LLM-based Corroborating and Refuting Evidence Retrieval for Scientific Claim Verification
Siyuan Wang, James R. Foulds, Md Osman Gani, Shimei Pan
TL;DR
CIBER tackles LLM hallucination in scientific claim verification by augmenting RAG with a fully unsupervised, model-agnostic framework that analyzes responses across multiple interrogation probes. It introduces MAI to generate diverse probes, RR to map outputs to {S,R,N}, and V&C to fuse evidence via WP, WIG, WBU, and a Meta Verdict, enabling robust verdicts without internal LLM access. Empirical results show CIBER substantially improves over traditional RAG, especially with advanced LLMs like GPT-3.5 and GPT-4, across synthetic and real climate and autism datasets, while highlighting trade-offs in probe design and evidence fusion.
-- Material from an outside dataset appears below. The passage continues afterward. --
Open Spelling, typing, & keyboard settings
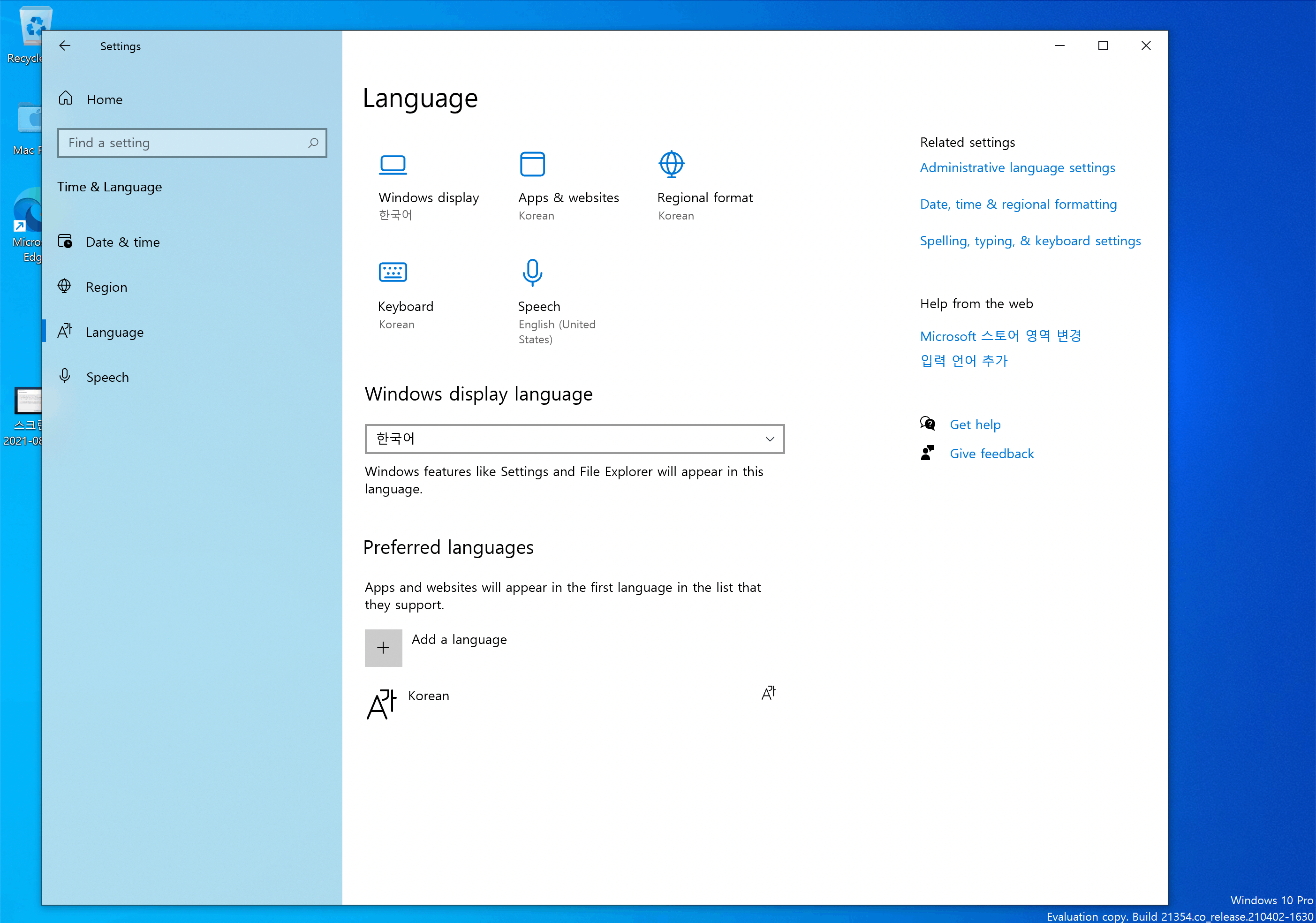Image resolution: width=1316 pixels, height=923 pixels. pyautogui.click(x=1030, y=242)
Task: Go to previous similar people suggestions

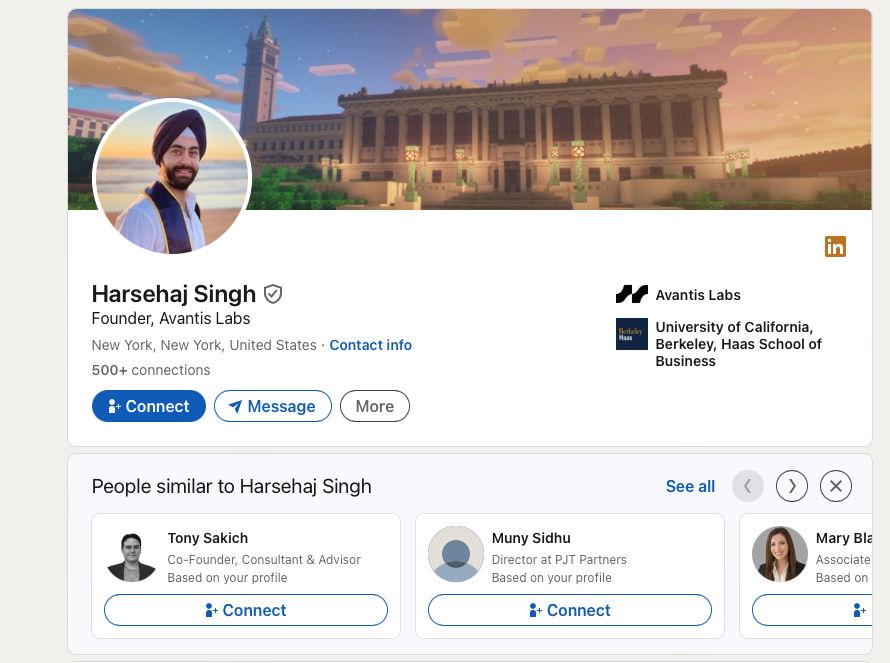Action: click(748, 486)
The work provides ground-truth datasets and practical insights for deploying LLM-based scientific claim verification in diverse domains with improved reliability and generalization.
Abstract
In this paper, we introduce CIBER (Claim Investigation Based on Evidence Retrieval), an extension of the Retrieval-Augmented Generation (RAG) framework designed to identify corroborating and refuting documents as evidence for scientific claim verification. CIBER addresses the inherent uncertainty in Large Language Models (LLMs) by evaluating response consistency across diverse interrogation probes. By focusing on the behavioral analysis of LLMs without requiring access to their internal information, CIBER is applicable to both white-box and black-box models. Furthermore, CIBER operates in an unsupervised manner, enabling easy generalization across various scientific domains. Comprehensive evaluations conducted using LLMs with varying levels of linguistic proficiency reveal CIBER's superior performance compared to conventional RAG approaches. These findings not only highlight the effectiveness of CIBER but also provide valuable insights for future advancements in LLM-based scientific claim verification.